None of the hotels had any tourism promotion of any kind. No one in Umuahia offered guests, including on this trip many guests from the South West and South-South as well as renowned journalists and educators, any journey to tourism spots in Umuahia or Aba. The government’s tourism promotion agency should have at least information desks in the more hotels. Such desks are standard in South Africa, Kenya, and even Ghana.

The hotels are vibrant with patronage. Do hotels reflect the economy, or are they bubble zones removed from the reality of the larger society? Big debate. However, the construction standards speak to the desirable.

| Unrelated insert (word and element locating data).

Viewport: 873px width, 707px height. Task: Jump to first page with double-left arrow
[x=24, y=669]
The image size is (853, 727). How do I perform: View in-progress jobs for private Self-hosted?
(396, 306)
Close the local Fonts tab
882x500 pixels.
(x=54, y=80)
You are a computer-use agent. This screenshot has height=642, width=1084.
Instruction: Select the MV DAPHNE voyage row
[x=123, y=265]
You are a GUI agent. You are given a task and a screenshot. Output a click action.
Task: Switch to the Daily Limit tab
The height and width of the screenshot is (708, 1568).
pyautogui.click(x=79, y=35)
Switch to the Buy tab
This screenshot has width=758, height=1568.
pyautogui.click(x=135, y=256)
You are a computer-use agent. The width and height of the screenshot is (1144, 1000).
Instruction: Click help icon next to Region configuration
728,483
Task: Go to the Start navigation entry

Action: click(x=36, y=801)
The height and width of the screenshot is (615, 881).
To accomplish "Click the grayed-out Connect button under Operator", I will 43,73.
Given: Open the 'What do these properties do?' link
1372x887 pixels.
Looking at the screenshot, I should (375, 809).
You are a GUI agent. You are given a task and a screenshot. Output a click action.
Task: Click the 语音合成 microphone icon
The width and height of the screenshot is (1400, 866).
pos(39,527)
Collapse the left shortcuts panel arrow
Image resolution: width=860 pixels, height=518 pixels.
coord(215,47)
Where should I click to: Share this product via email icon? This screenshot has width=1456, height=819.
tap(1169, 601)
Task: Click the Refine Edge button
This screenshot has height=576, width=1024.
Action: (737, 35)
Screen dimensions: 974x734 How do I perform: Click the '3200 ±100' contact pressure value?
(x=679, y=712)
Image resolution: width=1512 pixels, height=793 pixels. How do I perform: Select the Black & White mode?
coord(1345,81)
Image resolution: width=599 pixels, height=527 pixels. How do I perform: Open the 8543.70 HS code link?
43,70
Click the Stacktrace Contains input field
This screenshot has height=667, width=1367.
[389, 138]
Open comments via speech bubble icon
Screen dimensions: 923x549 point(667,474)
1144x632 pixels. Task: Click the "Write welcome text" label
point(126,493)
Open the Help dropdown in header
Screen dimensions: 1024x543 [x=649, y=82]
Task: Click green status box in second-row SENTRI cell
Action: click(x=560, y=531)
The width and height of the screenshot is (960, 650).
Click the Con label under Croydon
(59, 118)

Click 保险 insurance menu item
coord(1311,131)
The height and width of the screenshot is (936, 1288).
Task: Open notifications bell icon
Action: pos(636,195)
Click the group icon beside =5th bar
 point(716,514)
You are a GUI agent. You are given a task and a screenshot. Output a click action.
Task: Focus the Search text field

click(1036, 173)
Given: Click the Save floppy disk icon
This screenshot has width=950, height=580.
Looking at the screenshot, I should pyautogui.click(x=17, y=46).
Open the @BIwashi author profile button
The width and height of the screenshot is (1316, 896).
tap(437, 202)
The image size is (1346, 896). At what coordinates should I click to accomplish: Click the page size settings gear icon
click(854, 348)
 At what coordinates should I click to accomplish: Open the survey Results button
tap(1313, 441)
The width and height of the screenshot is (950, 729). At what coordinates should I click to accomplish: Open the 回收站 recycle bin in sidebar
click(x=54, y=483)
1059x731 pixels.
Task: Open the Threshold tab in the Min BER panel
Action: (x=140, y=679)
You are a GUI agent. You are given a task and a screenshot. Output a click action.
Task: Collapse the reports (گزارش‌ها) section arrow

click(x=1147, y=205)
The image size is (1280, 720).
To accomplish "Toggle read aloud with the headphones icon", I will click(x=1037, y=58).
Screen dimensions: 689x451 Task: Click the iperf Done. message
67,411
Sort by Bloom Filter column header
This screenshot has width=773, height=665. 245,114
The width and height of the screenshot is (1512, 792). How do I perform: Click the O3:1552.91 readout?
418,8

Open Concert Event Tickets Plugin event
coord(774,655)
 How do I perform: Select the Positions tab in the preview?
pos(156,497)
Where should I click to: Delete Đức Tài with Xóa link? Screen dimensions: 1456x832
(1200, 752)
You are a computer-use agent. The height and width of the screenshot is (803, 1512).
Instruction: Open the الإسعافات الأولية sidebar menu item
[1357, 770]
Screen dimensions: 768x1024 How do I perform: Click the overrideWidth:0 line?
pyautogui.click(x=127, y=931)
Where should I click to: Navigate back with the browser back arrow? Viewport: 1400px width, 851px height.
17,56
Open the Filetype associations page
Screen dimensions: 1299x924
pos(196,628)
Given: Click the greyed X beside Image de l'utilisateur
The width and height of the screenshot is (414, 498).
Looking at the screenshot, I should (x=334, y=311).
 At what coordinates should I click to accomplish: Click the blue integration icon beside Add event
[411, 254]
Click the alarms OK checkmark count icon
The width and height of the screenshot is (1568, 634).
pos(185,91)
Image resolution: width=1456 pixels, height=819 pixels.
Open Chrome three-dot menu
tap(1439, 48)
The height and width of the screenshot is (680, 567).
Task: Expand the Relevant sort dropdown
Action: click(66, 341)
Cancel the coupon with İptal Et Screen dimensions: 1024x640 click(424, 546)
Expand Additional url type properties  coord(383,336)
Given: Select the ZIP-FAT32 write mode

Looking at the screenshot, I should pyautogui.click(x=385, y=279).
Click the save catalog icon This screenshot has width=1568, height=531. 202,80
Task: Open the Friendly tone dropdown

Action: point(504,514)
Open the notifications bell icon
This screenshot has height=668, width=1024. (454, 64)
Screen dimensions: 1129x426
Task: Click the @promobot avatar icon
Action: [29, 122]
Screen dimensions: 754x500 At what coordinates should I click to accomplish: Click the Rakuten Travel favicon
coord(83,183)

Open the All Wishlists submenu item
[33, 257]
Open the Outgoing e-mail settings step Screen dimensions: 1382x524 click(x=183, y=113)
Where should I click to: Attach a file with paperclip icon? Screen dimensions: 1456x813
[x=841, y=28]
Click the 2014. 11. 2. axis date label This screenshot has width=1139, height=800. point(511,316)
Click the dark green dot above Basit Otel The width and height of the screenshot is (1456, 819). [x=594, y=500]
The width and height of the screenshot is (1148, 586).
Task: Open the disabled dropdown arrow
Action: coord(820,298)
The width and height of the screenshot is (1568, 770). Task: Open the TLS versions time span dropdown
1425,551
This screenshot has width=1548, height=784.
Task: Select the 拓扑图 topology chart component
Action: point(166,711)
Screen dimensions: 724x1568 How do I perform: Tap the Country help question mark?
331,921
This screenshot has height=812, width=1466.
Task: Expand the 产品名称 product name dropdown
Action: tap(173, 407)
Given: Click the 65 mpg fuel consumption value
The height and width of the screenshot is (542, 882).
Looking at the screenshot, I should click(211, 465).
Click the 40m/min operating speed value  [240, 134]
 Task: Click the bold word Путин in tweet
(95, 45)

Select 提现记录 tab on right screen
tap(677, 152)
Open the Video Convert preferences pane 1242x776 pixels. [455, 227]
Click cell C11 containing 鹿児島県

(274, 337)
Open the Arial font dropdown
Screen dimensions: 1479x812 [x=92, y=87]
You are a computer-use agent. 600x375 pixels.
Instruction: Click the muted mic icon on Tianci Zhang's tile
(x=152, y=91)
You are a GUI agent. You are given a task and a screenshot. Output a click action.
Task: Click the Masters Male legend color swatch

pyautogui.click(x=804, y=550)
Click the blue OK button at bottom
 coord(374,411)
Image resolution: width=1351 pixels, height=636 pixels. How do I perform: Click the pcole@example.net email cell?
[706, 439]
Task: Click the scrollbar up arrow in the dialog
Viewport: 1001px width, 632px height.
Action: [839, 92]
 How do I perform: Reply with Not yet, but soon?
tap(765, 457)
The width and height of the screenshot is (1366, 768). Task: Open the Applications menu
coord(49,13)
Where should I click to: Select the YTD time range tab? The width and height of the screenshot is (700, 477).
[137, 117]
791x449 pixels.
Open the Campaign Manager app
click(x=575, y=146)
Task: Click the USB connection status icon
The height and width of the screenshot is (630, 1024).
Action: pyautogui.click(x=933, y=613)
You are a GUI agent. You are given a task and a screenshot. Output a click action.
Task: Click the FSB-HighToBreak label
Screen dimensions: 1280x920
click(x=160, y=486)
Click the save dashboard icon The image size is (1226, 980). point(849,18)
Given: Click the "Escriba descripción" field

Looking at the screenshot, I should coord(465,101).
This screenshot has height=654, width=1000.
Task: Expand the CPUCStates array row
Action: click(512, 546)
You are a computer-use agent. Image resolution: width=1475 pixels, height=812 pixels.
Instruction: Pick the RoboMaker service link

Have you booked your accommodation and tourist site for Easter 2023?

About hotels

The primary purpose of hotels is to provide travellers with shelter, food, refreshment, and similar services and goods, offering things furnished within households but unavailable to people on a journey away from home, says Encyclopedia.com

“Historically, hotels have also taken on many other functions, serving as business exchanges, sociability centres, public assembly and deliberation, decorative showcases, political headquarters, vacation spots, and permanent residences”, it adds.

Globally, hotels as industry and institutions transformed travel, creating new areas of activity while extending the influence of urban culture. Great hotels have contributed to the beautification of the landscape of their cities. They are also an index of real estate, construction standards and modelling other virtues.

Significantly, hotels speak to the living standards of a city. You can tell about the living index of a city by the quality and type of hotels within it. It may even be aspirational.

Nicon Noga Hilton Hotel opened to great acclamation in 1986 in Abuja for bearing the hopes and visions of a capital city in the making. It was huge, classy, and international standard. Yet, Abuja was a city in the making.